* [Fragmento de la página]:
★ ★ ★ ★ ★

Según Arrio[1], «se nos persigue por haber dicho: el Hijo es un comienzo, Dios no tiene comienzo». Recuerda que la pala­bra de Dios no tiene antes ni después, que, por tanto, no se puede hablar de engendramiento con respecto a su mensajero.

Arrio concreta, en su profesión de fe dirigida a Alejandro de Alejandría: «Nosotros reconocemos un solo Dios, único y no engendrado, único sin principio... Dios de la Ley y de los Profetas y de la Nueva Alianza, que ha engendrado a su unigé­nito antes de los tiempos eternos..., que lo ha hecho existir no como a una de las criaturas... no como a uno de los seres producidos. Este producto del Padre no es una emisión... ni una parte consubstancial del Padre... Ha sido creado antes de los tiempos, antes de los siglos... fuera del tiempo»[2].

San Hilario de Poitiers trata a Arrio de «víbora con la boca llena de veneno». Considerando las declaraciones de Arrio como una hipocresía, subraya: «Confiesa que únicamente exis­te un solo Dios, y que es el único verdadero, para no dejar verdadera y propiamente que el Hijo de Dios sea Dios»[3].

Este debate teológico sólo permite comprender por qué, cuando aparezca el Islam, cuyo rechazo de la divinidad de Je­sucristo es el punto central de la controversia con la Iglesia, lo mismo en Palestina que en todos los países donde subsistía el arrianismo o alguna de sus variantes (nestorianos, priscilianos, etcétera), su vinculación al Islam fue tan rápida para estos arríanos, que se reconocían en él.

Para el Islam, igual que para los arríanos, el monoteísmo excluye la Trinidad tal como fue formulada, en el lenguaje de la cultura griega, en Nicea[4].

El cristianismo ortodoxo se desarrollaba sobre todo en las ermitas y los conventos.

Rappoport, en su Historia de Palestina escribe: «Palestina se convirtió en la tierra de los santos y de los anacoretas, de los monjes y de los monasterios, de las monjas y de los conventos, de las basílicas y de las reliquias»[5].

El ejemplo más célebre de este desarrollo espiritual cristia­no es el del monasterio de San Sabas, en las inmediaciones de Jerusalén, en la orilla izquierda del Cedrón.

En 478, un eremita, que durante cinco años había vagado por el desierto de Judea, y que se convertirá en San Sabas, se instaló en una gruta, enfrente del convento cuyos restos subsis­ten hoy día. Los discípulos afluyeron y, en 501, se acabó la construcción del monasterio, uno de los más ilustres de Oriente.

Grandes santos pasaron por allí o vivieron en él, tales como Juan el Silencioso o San Teodoro, y, más tarde, San Cirilo de Escitópolis, Esteban el Músico, San Teodoro de Edesa, y, sobre todo en el siglo vil, la preclara figura de San Juan de Damasco (675-753), que vivió en el monasterio un tercio de siglo (de 720 a 753) y escribió allí toda su obra, que constituye en forma de polémica el punto de partida para el diálogo entre cristianos y musulmanes.

★ ★ ★ ★ ★

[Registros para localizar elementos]
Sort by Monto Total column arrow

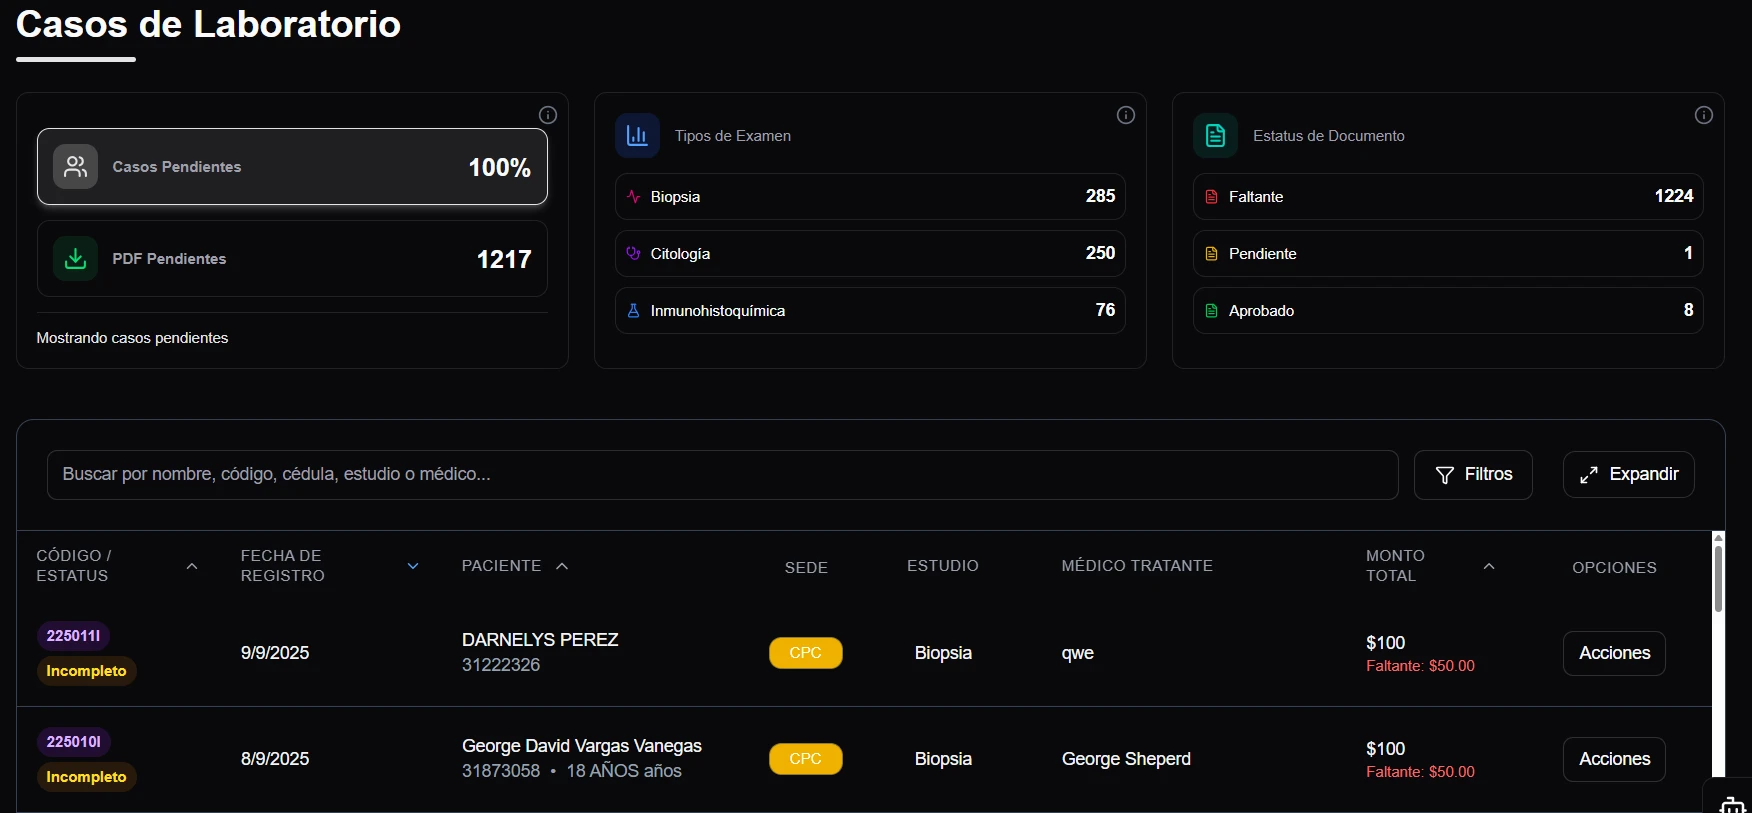(x=1488, y=567)
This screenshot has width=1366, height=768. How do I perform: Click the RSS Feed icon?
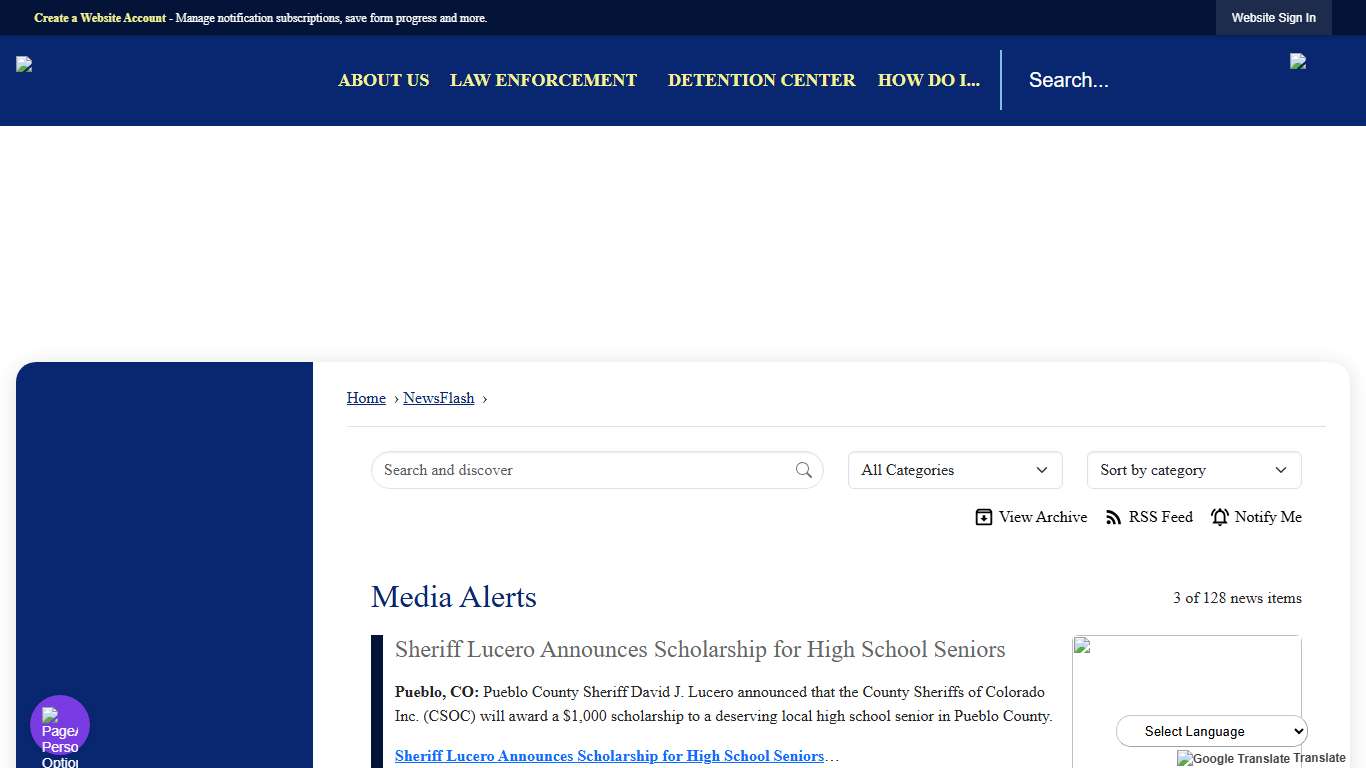click(x=1113, y=517)
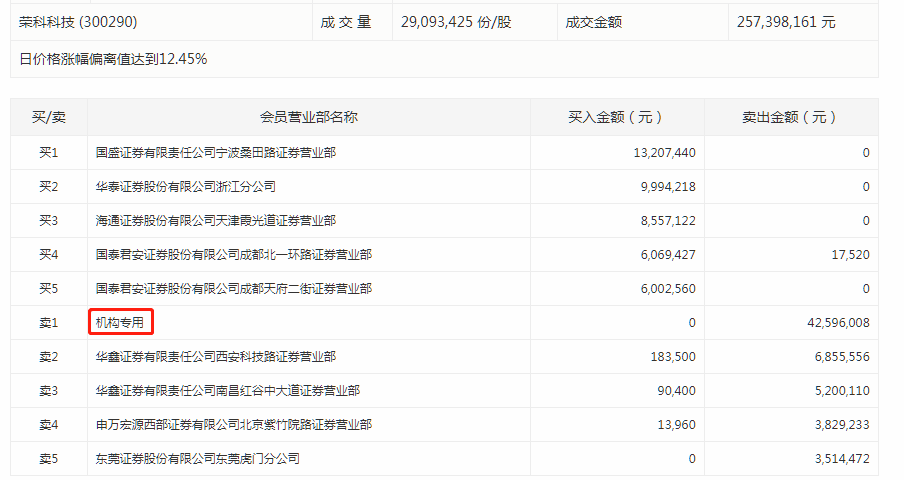Image resolution: width=904 pixels, height=480 pixels.
Task: Click the 买入金额（元） column header
Action: coord(615,118)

★ ★ ★ ★ ★

* [Enunciado de la tarea]: Transcribe del texto sobre el arrianismo y Palestina el pasaje comprendido entre "Grandes santos pasaron" y "cristianos y musulmanes.", ambos incluidos. Los datos no tienen relación con el texto sobre el arrianismo y Palestina.

* [Solución de la tarea]:
Grandes santos pasaron por allí o vivieron en él, tales como Juan el Silencioso o San Teodoro, y, más tarde, San Cirilo de Escitópolis, Esteban el Músico, San Teodoro de Edesa, y, sobre todo en el siglo vil, la preclara figura de San Juan de Damasco (675-753), que vivió en el monasterio un tercio de siglo (de 720 a 753) y escribió allí toda su obra, que constituye en forma de polémica el punto de partida para el diálogo entre cristianos y musulmanes.